The second-hand market will be for those who have already used their private pension pot to buy an annuity. Many complain they are trapped in poor-value annuities – which also disappear on their death rather than pass on to heirs. However, the Chancellor reckons that “for most people, sticking with that annuity is the right thing to do”. People who are in their late 80s or 90s generally have very good annuities – some of them paying an income of 15% a year, which they will not want to swap.
On the other hand, if you have taken out an annuity in the past couple of years, when rates have fallen to historic lows, you may want to obtain a quote on how much it might get if you cash it in. Holders of annuities who bought in the last five years could get back as much as they put in, despite the fact that they have already been drawing an income.
The Government says:
“Individuals may want to sell an annuity, for instance, to provide a lump sum for relatives or dependants; pay off debts; in response to a change in circumstances, for example getting divorced or remarried; or to purchase a more flexible pension income product instead.”

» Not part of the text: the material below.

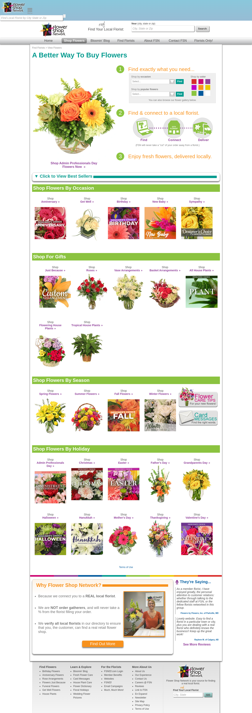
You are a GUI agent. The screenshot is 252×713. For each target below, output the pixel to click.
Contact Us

The government has also indicated that the market will operate with your annuity income being offered at auction, with only financial institutions bidding for it. You sell it to the highest bidder for cash, then the annuity company pays the buyer the income that you would otherwise have been receiving until you die. The older or less healthy someone is, the less they will receive for their annuity as the buyer will only receive the income until the seller’s death.
Be aware that the cash you could receive on the sale of your annuity next year will be taxable in the same way as any other income you receive in that tax year. People wanting to sell their annuity income to a willing institutional buyer currently face a 55% tax charge, rising in some cases to 70%.
No second-hand market for annuities yet exists, so the government has launched a consultation on the measures needed to establish one. Like the new arrangements that enable pre-retiring individuals to cash in their pension pots, the second-hand market place could attract the attention of fraudsters and the government will also be working with the Financial Conduct Authority and other bodies, to put consumer protection measures in place as part of the consultation.